And exactly where I sit there’s a forty –six year old man with a pretty good job. He’s depressed today because the dream he’s had since he was nine years old ran up and tweaked his nose, turned around, dropped its pants, shook its buttocks, and ran off laughing. The man has a wife who is supportive. She’s also gorgeous. The man’s wife has troubles of her own these days. The wife’s troubles are considerably more life-shaking than the man’s dream deferred, his popping raisin in the sun. His bills are paid. His truck has another hundred thousand miles to go before it starts falling apart. His heart – despite painful ventriloquism to the contrary – is fine.

And the man knows that he’s being a self-defeating goofball, wallowing in manufactured grief. He wants to stand up from the chair and move on. Go somewhere. Find motion. Shake off the penny-ante dogshit on his shoulders and go forth.

Still and yet; the man sits. The man sits and waits for the despair to go bother someone else for a while.


2 comments

  • Dane Tyler

    November 22, 2013 at 2:19 am

    I can relate to this man. I’ve been commiserating with depression and despair since I was four years old. I know him well. He’s a long-standing, faithful companion, always lurking just off my flank, out of the line of my sight, until…

    Well.

    Yes, there are always bigger things, more urgent matters, more devastated lives.

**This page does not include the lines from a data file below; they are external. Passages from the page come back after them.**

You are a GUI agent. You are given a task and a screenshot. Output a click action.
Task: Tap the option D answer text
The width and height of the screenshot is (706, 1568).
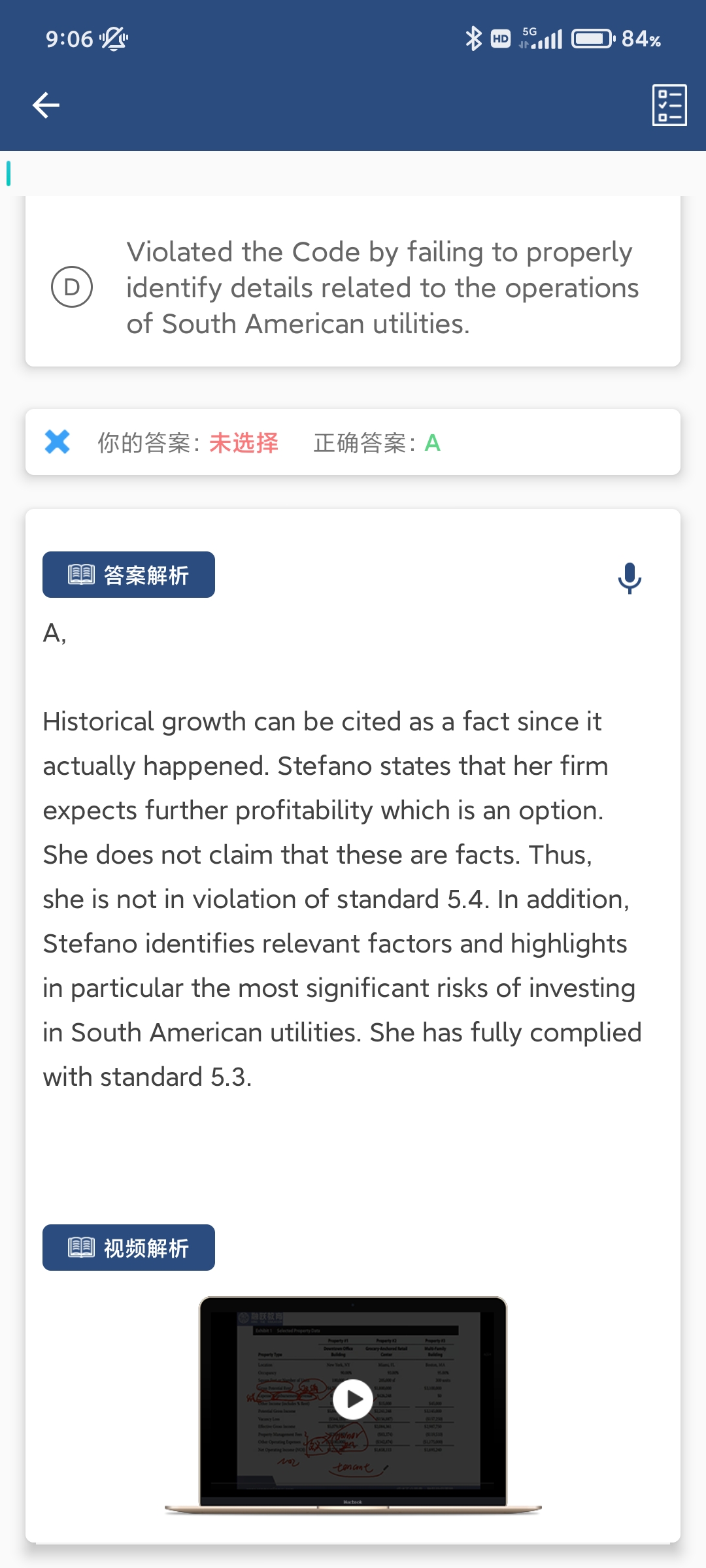click(382, 287)
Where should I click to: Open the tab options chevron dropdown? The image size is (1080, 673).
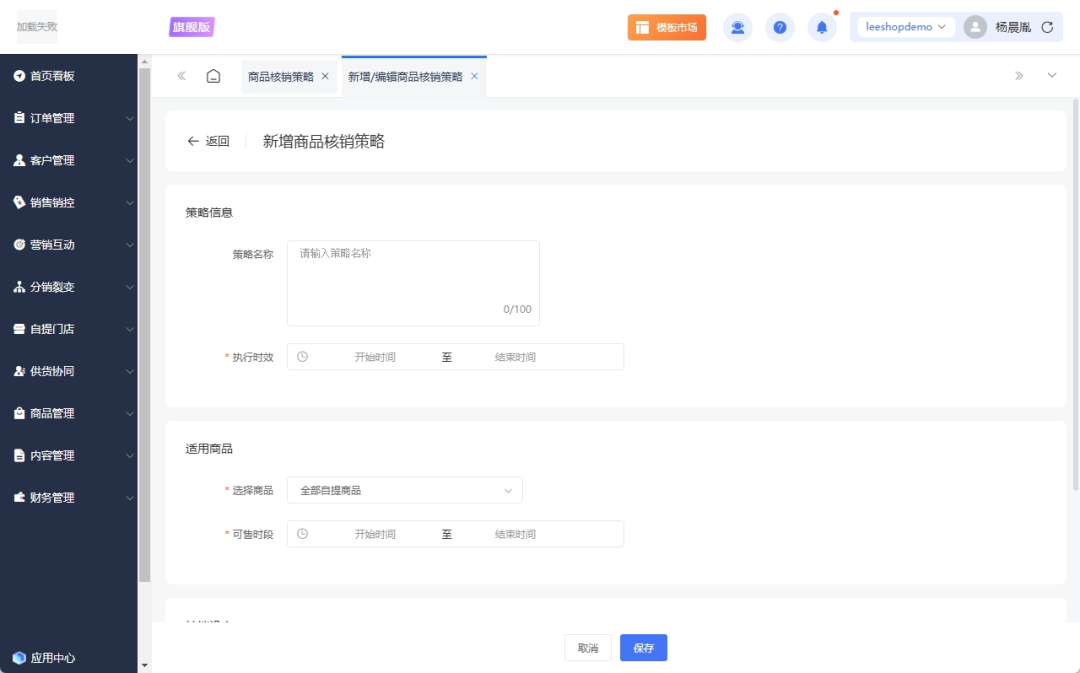click(x=1051, y=76)

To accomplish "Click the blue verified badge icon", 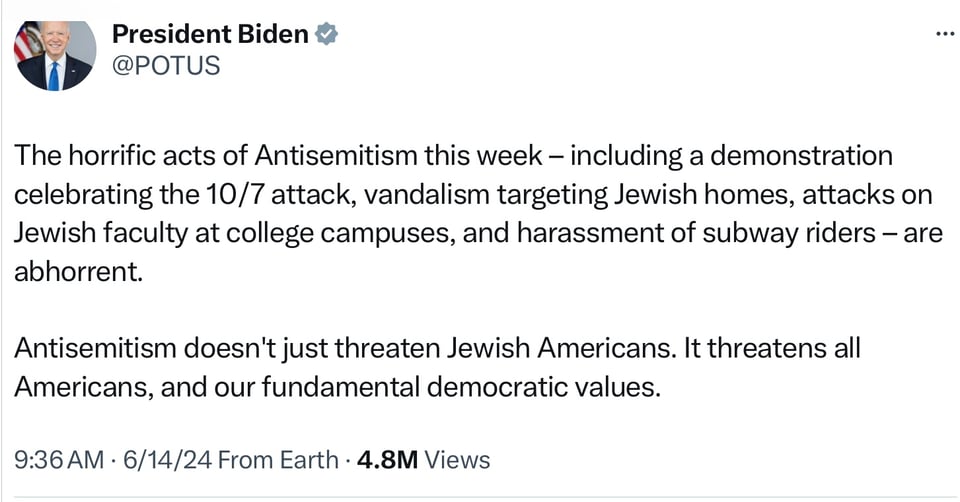I will [327, 34].
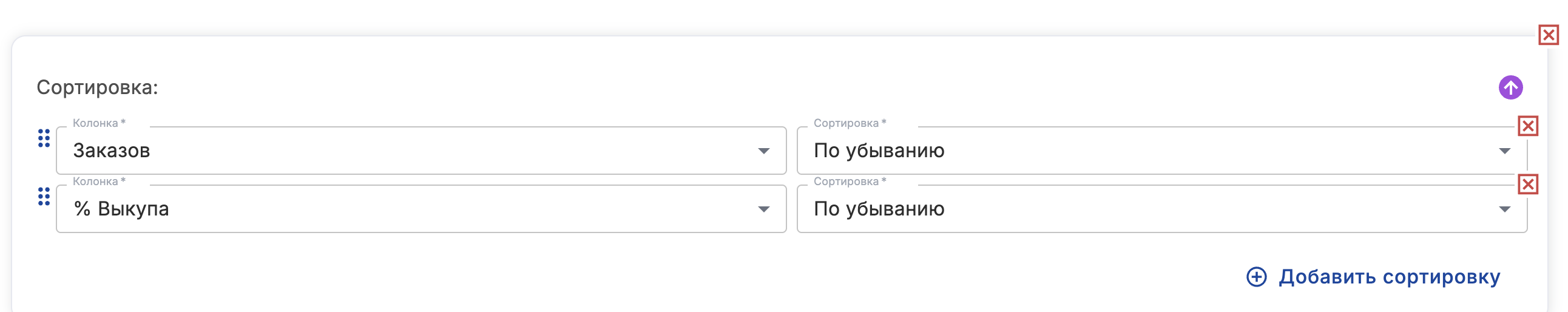The height and width of the screenshot is (312, 1568).
Task: Open the % Выкупа column dropdown
Action: coord(420,209)
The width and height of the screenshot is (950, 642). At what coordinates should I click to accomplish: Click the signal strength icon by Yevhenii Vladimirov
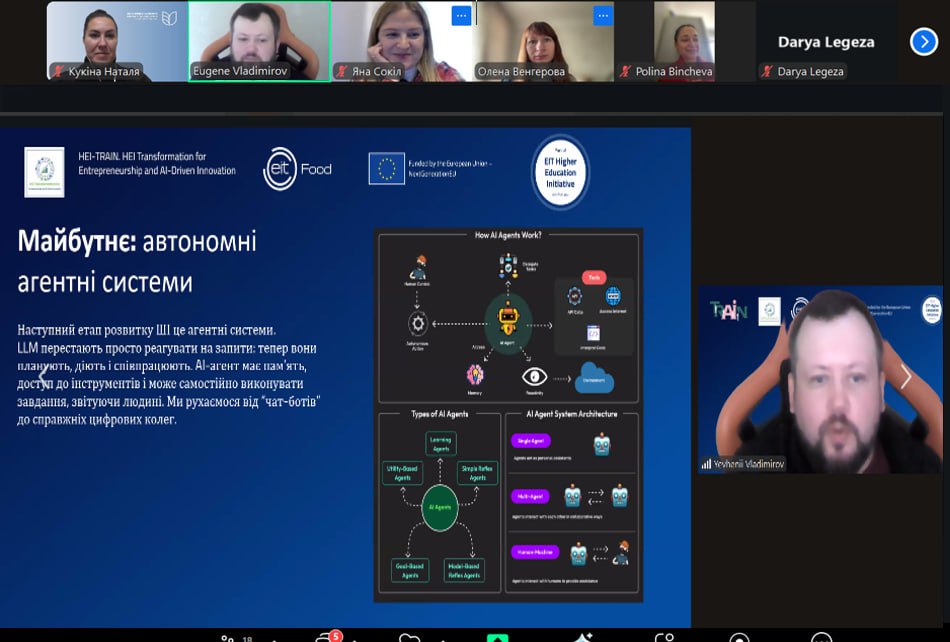(706, 464)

    Who says the man doesn’t deserve to feel sad and hurt by a bursting bubble, no matter how it looks in the Grand Scheme of Things?

    Who says the man despairing and hurting for something others might consider minor or inconsequential isn’t entitled to feel? just feel, regardless of context, without putting it into “proper perspective”?

    I’ll say a prayer for a wounded man, no matter how small the wound may look. Why not this one?

    He seems like he might need it today.

  • Vanessa

    November 26, 2013 at 7:55 pm

    The feeling is relative. What may feel small to someone else, might feel pretty big to you. Try not to judge (yourself) too harshly. Your hurts matter too.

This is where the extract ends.